------ Supplied data

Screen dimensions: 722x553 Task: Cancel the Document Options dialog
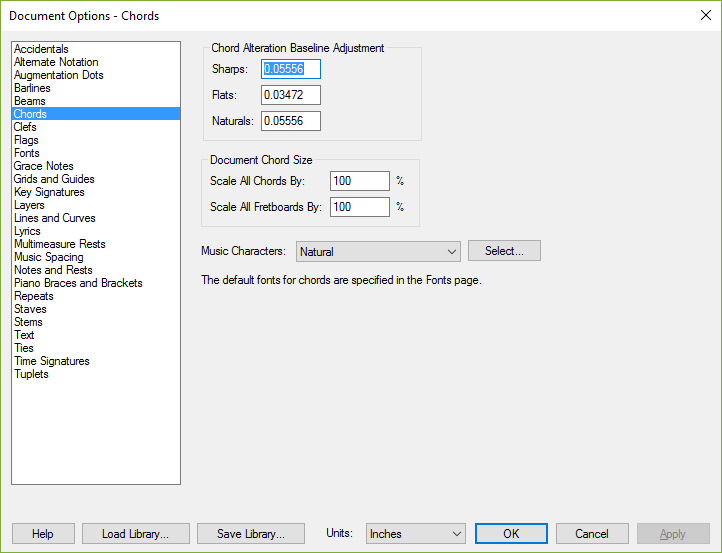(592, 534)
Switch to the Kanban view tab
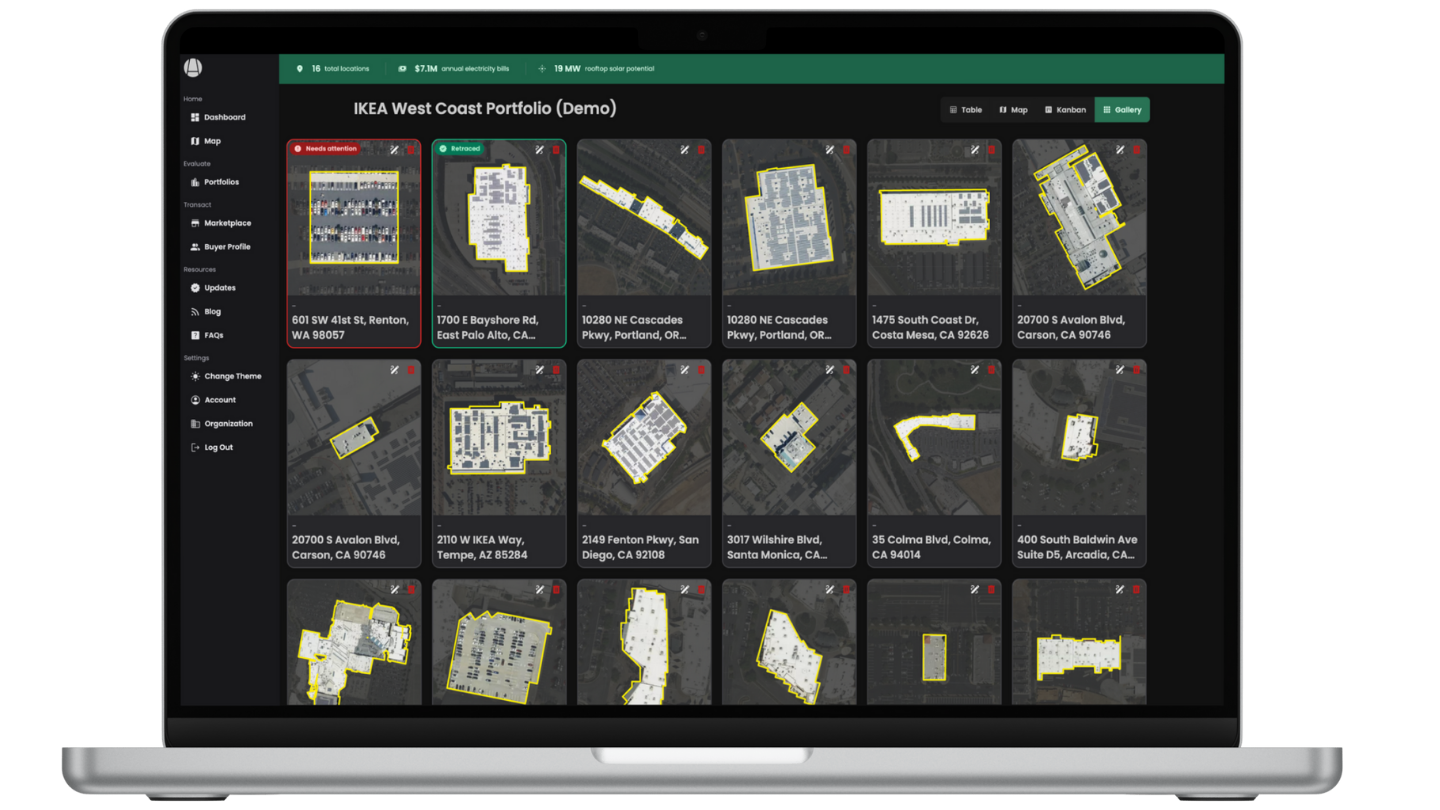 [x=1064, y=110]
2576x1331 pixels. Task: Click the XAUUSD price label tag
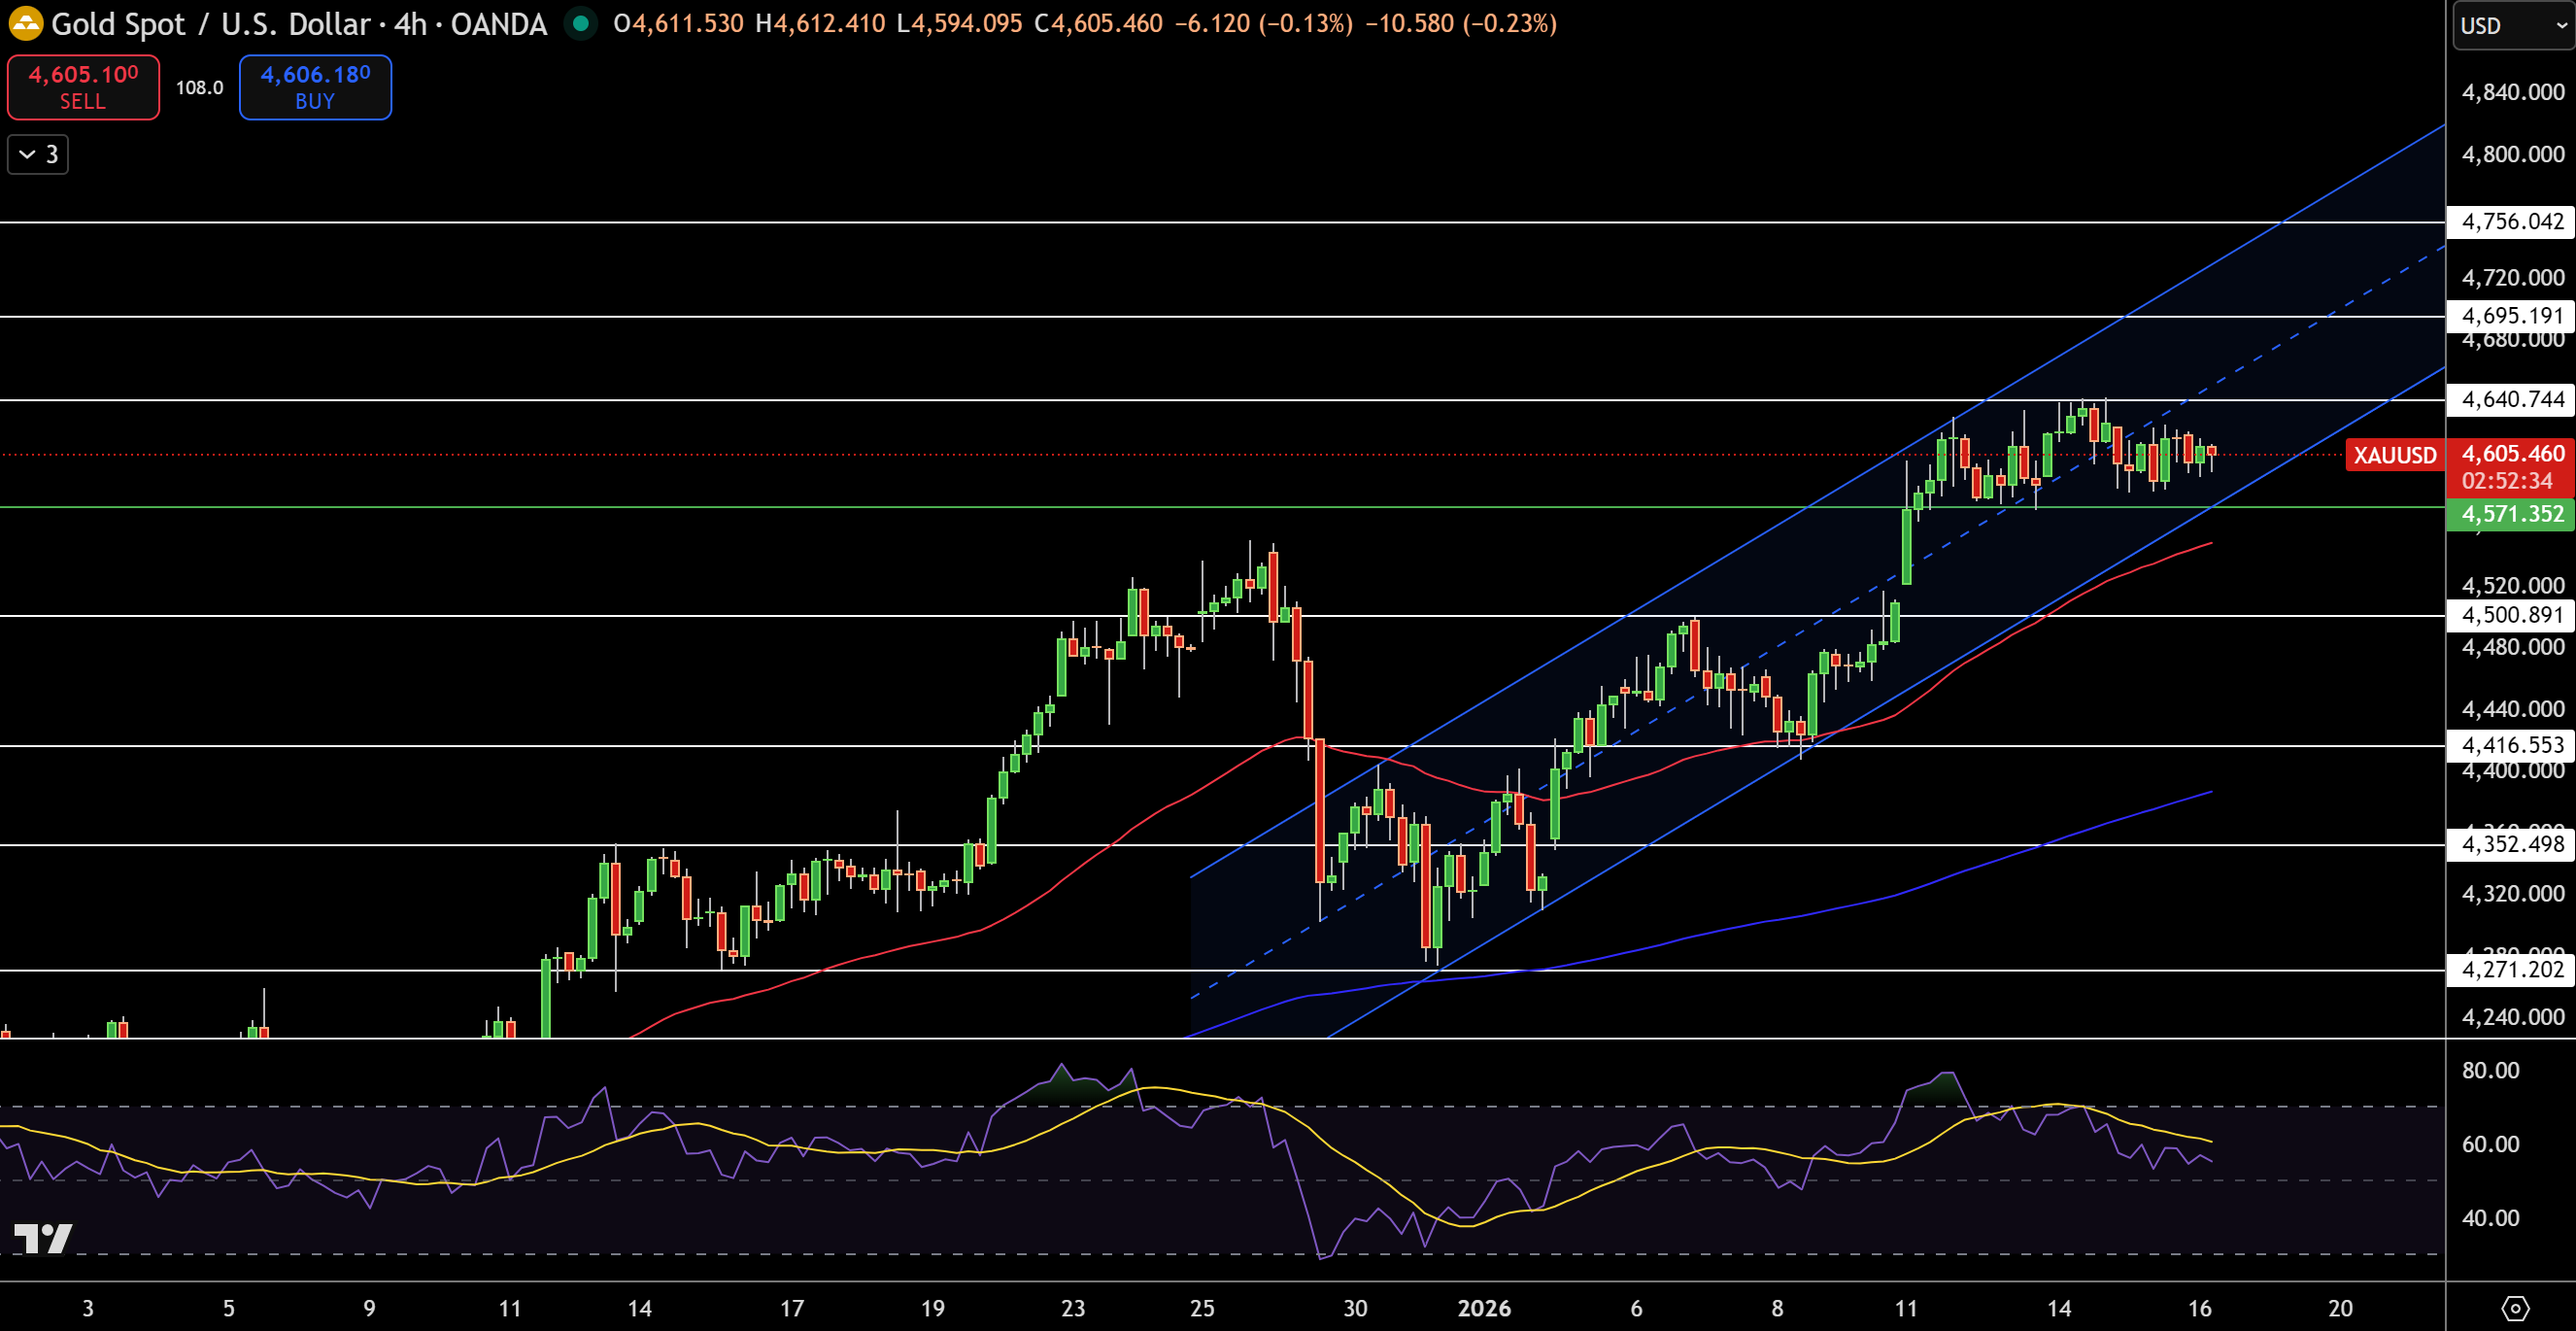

------------

**Problem**
Please rewrite the rows above, swapping "Task" for "Goal" and keeping everything else the same. Leave the pictures out.

**Solution to this problem**
Screen dimensions: 722x553 Goal: Cancel the Document Options dialog
(592, 534)
Switch to the Kanban view tab
 [x=1064, y=110]
2576x1331 pixels. Goal: Click the XAUUSD price label tag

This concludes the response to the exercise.